Говоря о любом событии внутриполитической жизни, например о разгроме правой оппозиции, антисоветчики уверяли, что он «усиливает сторонников войны» в СССР. Каждая годовщина Октябрьской революции служила поводом, чтобы напомнить о мнимом намерении СССР «свергнуть силой все правительства на земле»[266].
Советский Союз, проводивший последовательную политику мира, изображался «реальной угрозой для Восточной и Центральной Европы в военном смысле», которая, моя, мешает восстановить «международное доверие»[267]. В Советском Союзе наблюдается «военный психоз», в тысячный раз повторил осенью 1932 года лондонский «Экономист» [268].
Нередко те же самые газеты, например «Дейли телеграф», и одобряли планы интервенции и пытались осмеять «страх» Советского Союза перед «капиталистической агрессией» [269].
Газета «Ивнинг ньюс» уверяла: советскому правительству, «как и всему миру, отлично известно, что никто не собирается вести войну против России»[270]. В тот же день в еще одной английской газете, «Бирмингем пост», можно было прочесть: «Сказки о планируемой иностранной агрессии. Да, это просто сказки, и ничего более. Советская Россия не имеет соседей, чьей враждебности следовало бы опасаться» [271]. Эти заявления отделяют менее чем три недели от установления гитлеровской диктатуры в Германии.
Поистине иногда и в лживых заявлениях бывает заключен поучительный исторический урок! А после захвата власти гитлеровцами стали помещаться статьи, в которых уже доказывалось, что коммунисты — сторонники войны: «Если для нацистов и фашистов война — это религия, то для большевиков она, если это возможно еще, нечто большее — вечный и основной инстинкт, столь же естественный, как дыхание», — беспардонно лгала британская реакционная газета [272].

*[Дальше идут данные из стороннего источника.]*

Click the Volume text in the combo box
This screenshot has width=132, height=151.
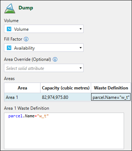[x=21, y=29]
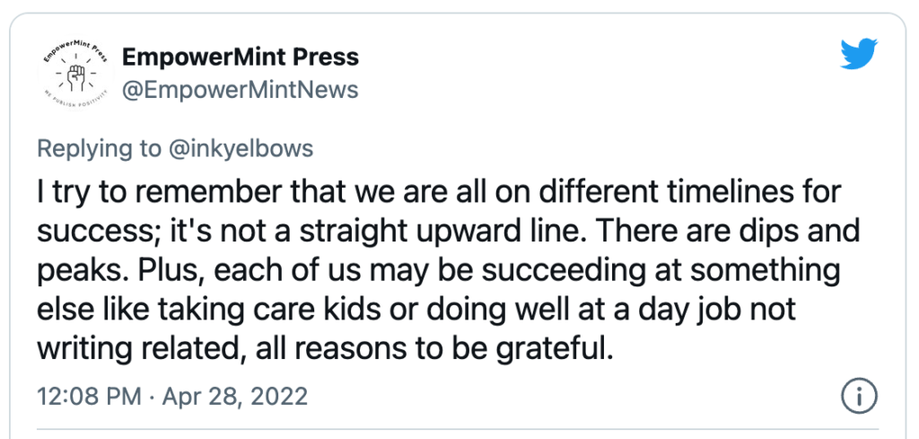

В условиях, когда гитлеровская Германия развернула активную подготовку к войне, часть английской консервативной печати в один голос с нацистами стала обвинять СССР в том, что якобы он «натравливает» европейские страны друг на друга[273].
Между прочим, вскоре после прихода Гитлера к власти в реакционных изданиях начинают появляться статьи явно провокационного толка, что, мол, Советское правительство боится войны, «допустило» установление нацистской диктатуры и что это подрывает авторитет Кремля «в глазах русской молодежи»[274].
Советская молодежь! Сколько места уделялось ей годами в реакционной печати! Ей приписывали «оппозиционность» советскому строю и вражду к западной цивилизации, «разочарованность» и «фанатизм», «отравленность пропагандой» и равнодушие ко всему, кроме техники, разрыв с национальными традициями и национализм. Всего не перечислишь. Старые расчеты на молодежь, каждый раз оказывавшиеся просчетами врагов социализма!
После 1933 года центр антисоветской пропаганды переместился в нацистскую Германию, ставшую и главным очагом военной опасности. Однако и реакционная печать других западных стран не прекратила своих усилий на поприще пропагандистской войны против Советского Союза. Теперь она стала частью политики поощрения фашистской агрессии, подталкивания ее на Восток россказнями о «слабости» СССР, воспроизведением о нем всех мыслимых клеветнических небылиц. Антисоветская и антикоммунистическая пропаганда была той идеологической оболочкой, в которой французские реакционеры совершили во второй половине 30–х годов поворот от прежнего «немцеедства» к потворству нацистской агрессии, а впоследствии к выдаче самой Франции гитлеровским захватчикам [275]. Такой же путь проделали и реакционные правящие круги ряда европейских стран.